Provided material:
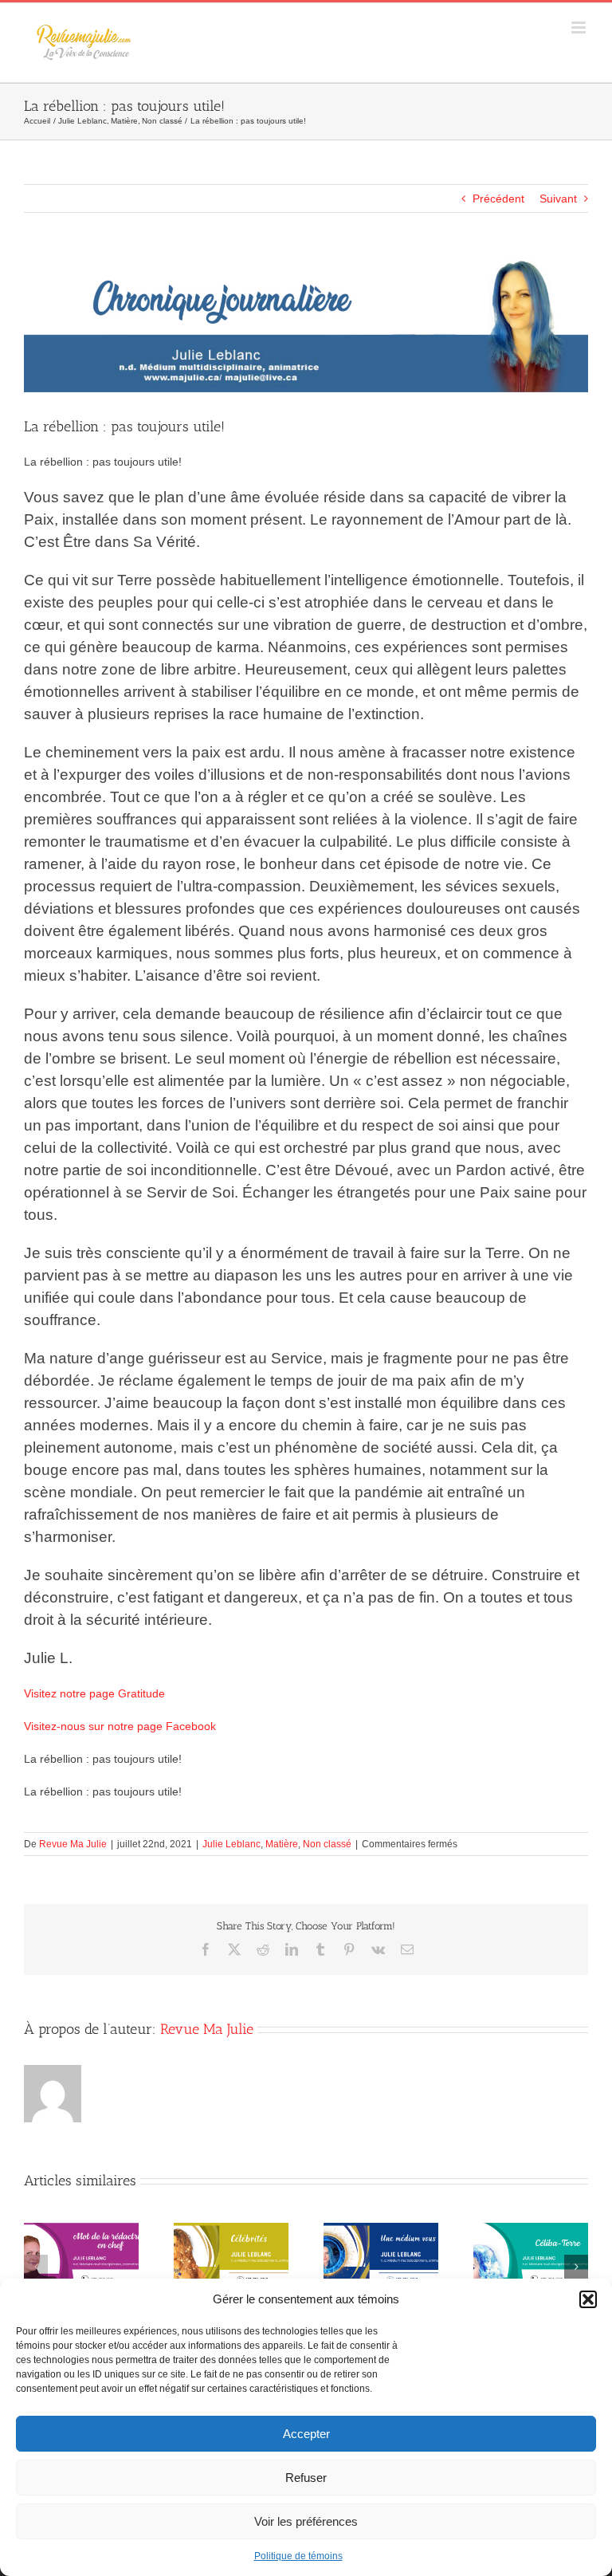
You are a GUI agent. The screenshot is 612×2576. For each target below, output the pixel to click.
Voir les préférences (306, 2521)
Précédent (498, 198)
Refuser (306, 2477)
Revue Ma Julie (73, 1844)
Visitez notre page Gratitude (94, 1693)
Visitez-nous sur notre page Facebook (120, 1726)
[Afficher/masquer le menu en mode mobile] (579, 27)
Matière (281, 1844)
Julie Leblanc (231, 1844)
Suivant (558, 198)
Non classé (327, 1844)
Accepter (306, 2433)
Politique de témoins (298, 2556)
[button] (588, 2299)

Brief: Above is a listing; print exactly its lines from the one with "Voir les préférences (306, 2521)" through the one with "Accepter (306, 2433)", and no other lines.

Answer:
Voir les préférences (306, 2521)
Précédent (498, 198)
Refuser (306, 2477)
Revue Ma Julie (73, 1844)
Visitez notre page Gratitude (94, 1693)
Visitez-nous sur notre page Facebook (120, 1726)
[Afficher/masquer le menu en mode mobile] (579, 27)
Matière (281, 1844)
Julie Leblanc (231, 1844)
Suivant (558, 198)
Non classé (327, 1844)
Accepter (306, 2433)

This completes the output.